> [Data under study]:
----
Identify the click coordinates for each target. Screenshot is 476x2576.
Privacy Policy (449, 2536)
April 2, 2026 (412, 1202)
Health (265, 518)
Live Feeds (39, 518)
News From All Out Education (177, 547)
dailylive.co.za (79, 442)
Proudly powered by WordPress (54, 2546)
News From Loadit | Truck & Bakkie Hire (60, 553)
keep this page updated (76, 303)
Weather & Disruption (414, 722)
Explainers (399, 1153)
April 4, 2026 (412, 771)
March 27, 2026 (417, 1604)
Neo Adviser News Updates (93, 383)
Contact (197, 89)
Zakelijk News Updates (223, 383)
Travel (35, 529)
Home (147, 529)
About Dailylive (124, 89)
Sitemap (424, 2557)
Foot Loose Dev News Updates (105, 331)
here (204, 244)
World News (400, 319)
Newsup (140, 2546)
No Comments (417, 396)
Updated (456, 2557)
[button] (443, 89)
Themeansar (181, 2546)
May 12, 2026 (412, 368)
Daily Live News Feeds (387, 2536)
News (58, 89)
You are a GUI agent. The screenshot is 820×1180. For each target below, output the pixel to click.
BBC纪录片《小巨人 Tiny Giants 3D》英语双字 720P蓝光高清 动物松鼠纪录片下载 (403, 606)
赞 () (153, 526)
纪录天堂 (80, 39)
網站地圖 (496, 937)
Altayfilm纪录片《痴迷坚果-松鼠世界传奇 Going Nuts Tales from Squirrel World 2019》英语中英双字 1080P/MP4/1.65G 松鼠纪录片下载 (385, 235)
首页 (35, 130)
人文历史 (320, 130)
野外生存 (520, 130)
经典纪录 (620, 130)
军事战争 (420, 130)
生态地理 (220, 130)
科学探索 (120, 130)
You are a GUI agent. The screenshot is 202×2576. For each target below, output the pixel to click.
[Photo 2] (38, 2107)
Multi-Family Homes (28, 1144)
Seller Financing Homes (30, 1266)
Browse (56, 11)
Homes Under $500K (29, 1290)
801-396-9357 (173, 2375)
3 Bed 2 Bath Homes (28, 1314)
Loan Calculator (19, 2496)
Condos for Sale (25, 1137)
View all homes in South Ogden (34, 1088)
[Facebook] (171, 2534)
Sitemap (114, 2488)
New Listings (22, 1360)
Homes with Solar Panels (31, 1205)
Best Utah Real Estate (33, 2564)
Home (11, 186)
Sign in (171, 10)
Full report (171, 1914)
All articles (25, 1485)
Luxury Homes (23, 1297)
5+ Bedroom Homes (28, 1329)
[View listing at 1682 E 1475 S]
----
> [What is being asked]:
Begin with the line that contains "Homes Under $500K (29, 1290)" and quote each line after it exactly, stopping after the last line of the data.

> [Response area]:
Homes Under $500K (29, 1290)
801-396-9357 (173, 2375)
3 Bed 2 Bath Homes (28, 1314)
Loan Calculator (19, 2496)
Condos for Sale (25, 1137)
View all homes in South Ogden (34, 1088)
[Facebook] (171, 2534)
Sitemap (114, 2488)
New Listings (22, 1360)
Homes with Solar Panels (31, 1205)
Best Utah Real Estate (33, 2564)
Home (11, 186)
Sign in (171, 10)
Full report (171, 1914)
All articles (25, 1485)
Luxury Homes (23, 1297)
5+ Bedroom Homes (28, 1329)
[View listing at 1682 E 1475 S]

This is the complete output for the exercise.